Recently I have had several couples come to see me after seeing other therapists. They were looking for someone who would not harshly judge one partner.
Initially, when some couples come to therapy they do indeed want the therapist to validate them and to tell their partner that they are wrong. They want the therapist to fix the partner. Although a satisfying hope, this doesn’t set the groundwork for healing the relationship.
I tell couples that they have a right to expect that I will focus on the relationship and not side with one or the other. I ask them to call me on it, if they think I am siding with one of them. I make it clear that we create the therapeutic conversation together and I encourage them, to be frank with me if they are disappointed, hurt or disagree with something I have said.
The Gottman Method depends on both people feeling understood, supported and safe with the therapist and eventually each other. Each session, even the difficult ones, should be a positive emotional experience for both partners. Hopefully, that will lead the way back to the friendship they once had. It doesn’t mean that the couple doesn’t do in-depth and sometimes painful work, but they should feel supported and safe. In the Gottman Method, we try to have a large part of the therapy be in the form of the couple talking to each other with the therapist coaching them. This lays down experiential tracks for effective communication and prepares the couple to do without the therapist. This is different from other forms of therapy which in which each person talks to the therapist.

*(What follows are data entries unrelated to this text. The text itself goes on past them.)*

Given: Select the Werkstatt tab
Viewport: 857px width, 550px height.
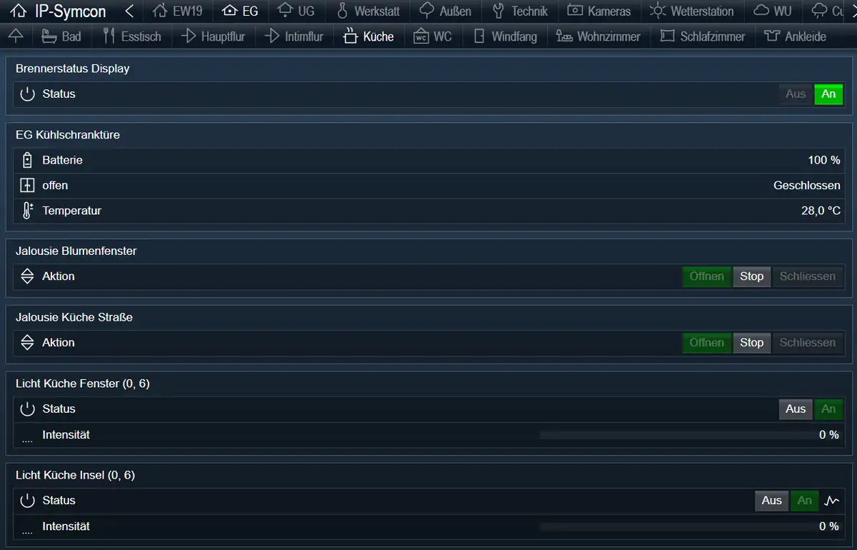Looking at the screenshot, I should (x=368, y=11).
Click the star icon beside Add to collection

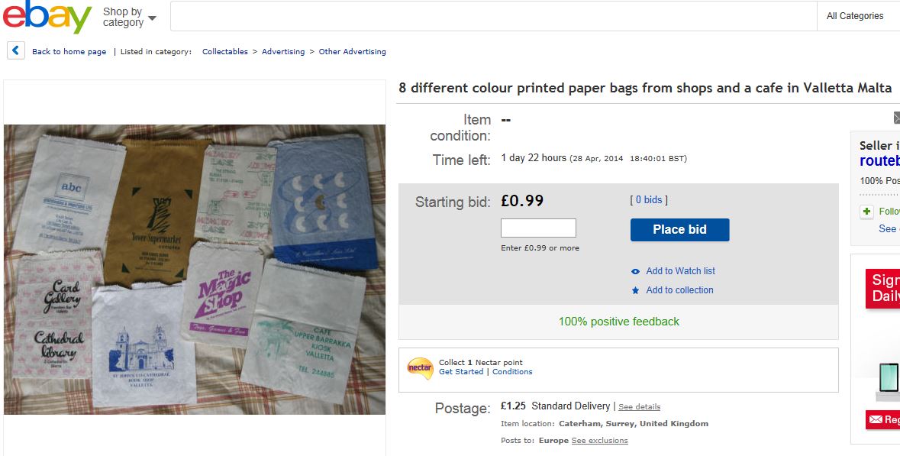coord(634,290)
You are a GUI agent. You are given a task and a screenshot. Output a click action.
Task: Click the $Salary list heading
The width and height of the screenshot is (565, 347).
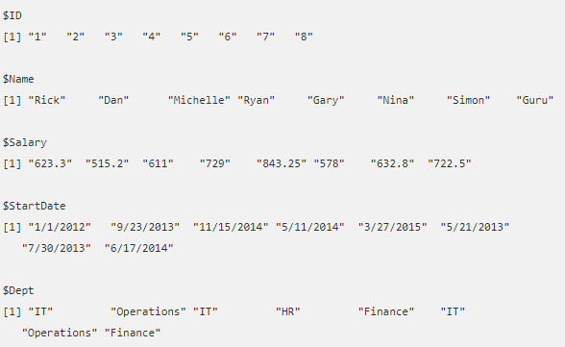point(25,142)
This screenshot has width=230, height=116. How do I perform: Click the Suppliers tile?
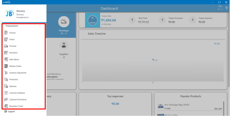(x=64, y=50)
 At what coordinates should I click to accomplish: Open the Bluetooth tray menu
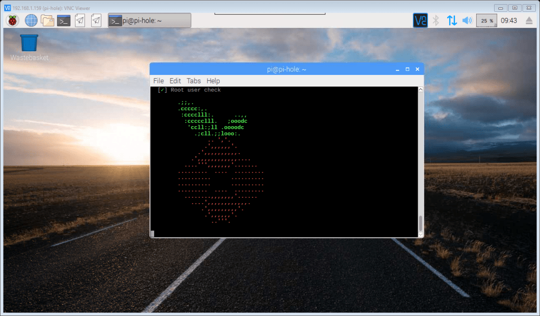click(x=436, y=21)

If one partner feels that the therapist is picking on them, it will be totally understandable for them to be defensive. One of the goals of therapy is to help the couple learn to explore their gridlocked issues. Attack and the natural response of defensiveness impede the couple from being able to tell each other the truth about their experience. 69% of a couple’s conflicts are perpetual, meaning that they will never go away. They can learn to live more softly with the perpetual issues. They can learn to understand what is driving their partner to take an oppositional stand about an issue. This opens the door for acceptance and some compromise which allows the couple to accept this difference. Couples learn to dialogue with empathy rather than judgement. It is useful for couples to remember that Gottman’s research found that every long-term couple will have 69% perpetual issues. If partners divorce and go with other lovers, they will continue to have 69% perpetual problems but they will be different.
A cornerstone of the Gottman work is productive conflict which is accomplished by soft start up. This is a method where the person speaking talks about their experience and what they want. They reference a piece of the partner’s behavior or lack of it. They do not use “You”. They do not criticize the personhood of the partner but choose a specific incident. They use “I” and talk about their experience and what they want. The statements are about them. Then the partner is taught to paraphrase and validate what their loved one has said. It is important to remember that validation is not agreement, it is simply a way to let the other know that their perspective makes sense and is understandable. Gottman’s 7 Principles For Making Marriage Work explains more about the Gottman Method Couples Therapy.